At its 2026 North America Technology Symposium, TSMC unveiled a roadmap that highlights where the world’s largest contract chipmaker is placing its boldest bets and where it is choosing restraint.
The semiconductor giant plans to open an advanced chip packaging facility in Arizona by 2029, even as it signals it will further optimize existing manufacturing processes before adopting next-generation high-NA EUV lithography machines from ASML.
The announcements reflect a deeper strategic shift now reshaping the semiconductor industry: advanced packaging, the art of integrating multiple chips into powerful, high-performance modules, is becoming just as critical as transistor fabrication itself, especially for artificial intelligence workloads.
TSMC has already broken ground on packaging capabilities at its Arizona campus. Kevin Zhang, deputy co-chief operating officer, told reporters the company is “aggressively expanding” CoWoS and 3D-IC packaging technologies, with initial production targeted before 2029. TSMC is also working closely with partner Amkor Technology to accelerate the rollout.
TSMC executives noted that its first Arizona fab is already achieving yields comparable to its Taiwan facilities, with a second fab scheduled to begin production next year.
On the lithography front, TSMC is taking a more measured approach, indicating that it has no plans to deploy ASML’s high-numerical-aperture extreme ultraviolet (high-NA EUV) machines in high-volume production through at least 2029. Existing EUV systems remain sufficient for TSMC's roadmap, and the company is pursuing alternative design techniques and process optimizations to deliver continued performance improvements at a more sustainable cost.
Under the symposium theme “Expanding AI with Leadership Silicon,” TSMC introduced its A13 process node, the successor to the A14 technology introduced in 2025. A13 shrinks chip area by 6% while preserving full design-rule backward compatibility, easing customer migration to TSMC’s nanosheet transistor architecture. Production is slated for 2029. The company also previewed A12, which adds backside power delivery, a key feature for AI and high-performance computing, and extended its N2 family with the N2U variant, targeting 2028 volume production.

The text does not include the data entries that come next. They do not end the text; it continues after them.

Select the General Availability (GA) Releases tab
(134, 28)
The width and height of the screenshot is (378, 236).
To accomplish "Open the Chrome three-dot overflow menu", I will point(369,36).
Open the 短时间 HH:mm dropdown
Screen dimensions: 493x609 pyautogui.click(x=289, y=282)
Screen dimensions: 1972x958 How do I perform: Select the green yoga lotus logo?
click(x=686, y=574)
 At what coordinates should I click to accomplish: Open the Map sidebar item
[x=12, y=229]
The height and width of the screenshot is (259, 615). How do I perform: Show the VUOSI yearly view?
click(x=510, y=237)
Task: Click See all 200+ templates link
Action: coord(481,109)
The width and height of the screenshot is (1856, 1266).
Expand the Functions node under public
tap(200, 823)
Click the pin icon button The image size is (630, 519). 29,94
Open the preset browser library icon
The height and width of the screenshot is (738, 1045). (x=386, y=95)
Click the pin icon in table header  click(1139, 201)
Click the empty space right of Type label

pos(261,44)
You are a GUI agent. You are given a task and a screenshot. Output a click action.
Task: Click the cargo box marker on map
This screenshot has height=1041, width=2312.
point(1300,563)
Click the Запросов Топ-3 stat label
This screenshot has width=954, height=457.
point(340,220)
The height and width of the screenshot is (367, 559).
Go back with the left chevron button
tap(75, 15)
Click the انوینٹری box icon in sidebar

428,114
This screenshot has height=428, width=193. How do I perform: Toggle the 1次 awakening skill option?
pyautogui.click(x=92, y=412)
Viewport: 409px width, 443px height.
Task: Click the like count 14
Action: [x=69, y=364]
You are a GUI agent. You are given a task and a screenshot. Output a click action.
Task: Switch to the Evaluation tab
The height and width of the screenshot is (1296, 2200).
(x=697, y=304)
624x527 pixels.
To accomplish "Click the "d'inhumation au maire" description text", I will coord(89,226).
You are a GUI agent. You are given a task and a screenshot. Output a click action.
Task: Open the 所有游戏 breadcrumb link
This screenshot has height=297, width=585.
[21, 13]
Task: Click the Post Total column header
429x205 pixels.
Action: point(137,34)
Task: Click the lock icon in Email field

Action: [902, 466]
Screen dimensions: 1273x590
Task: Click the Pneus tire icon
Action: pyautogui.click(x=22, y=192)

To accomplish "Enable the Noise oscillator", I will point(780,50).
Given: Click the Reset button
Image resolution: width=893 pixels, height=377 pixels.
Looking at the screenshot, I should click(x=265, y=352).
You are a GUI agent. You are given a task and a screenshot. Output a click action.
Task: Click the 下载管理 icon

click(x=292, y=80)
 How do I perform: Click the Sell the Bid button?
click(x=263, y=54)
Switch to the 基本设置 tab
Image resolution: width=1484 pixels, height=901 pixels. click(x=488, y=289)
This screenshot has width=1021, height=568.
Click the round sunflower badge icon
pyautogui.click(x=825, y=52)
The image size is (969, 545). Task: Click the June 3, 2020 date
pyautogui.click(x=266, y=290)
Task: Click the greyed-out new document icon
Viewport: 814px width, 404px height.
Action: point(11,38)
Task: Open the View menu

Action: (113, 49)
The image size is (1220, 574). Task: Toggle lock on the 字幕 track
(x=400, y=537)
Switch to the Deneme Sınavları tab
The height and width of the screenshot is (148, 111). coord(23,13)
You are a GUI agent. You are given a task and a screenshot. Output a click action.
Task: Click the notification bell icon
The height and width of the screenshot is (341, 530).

Packaging technologies received equal emphasis. TSMC is scaling its CoWoS platform, expanding it to 14 times reticle size by 2028. This will enable packages integrating roughly 10 compute dies and 20 high-bandwidth memory (HBM) stacks. An even larger configuration is slated for 2029, alongside a 40x-reticle System-on-Wafer solution. The company also confirmed that its co-packaged optics technology, which promises to to double power efficiency and slash data-center latency by up to 90%, remains on track for production in 2026.
TSMC's ambitious capacity expansion combined with disciplined restraint on tools reflects a semiconductor industry being reshaped by AI demand and the need to address evolving customer supply chain needs. Leading-edge fabs alone no longer define competitive advantage; packaging, supply-chain geography, and cost control now matter just as much. For US customers racing to build the next generation of AI systems, TSMC's Arizona build-out may prove as consequential as any single process-node breakthrough.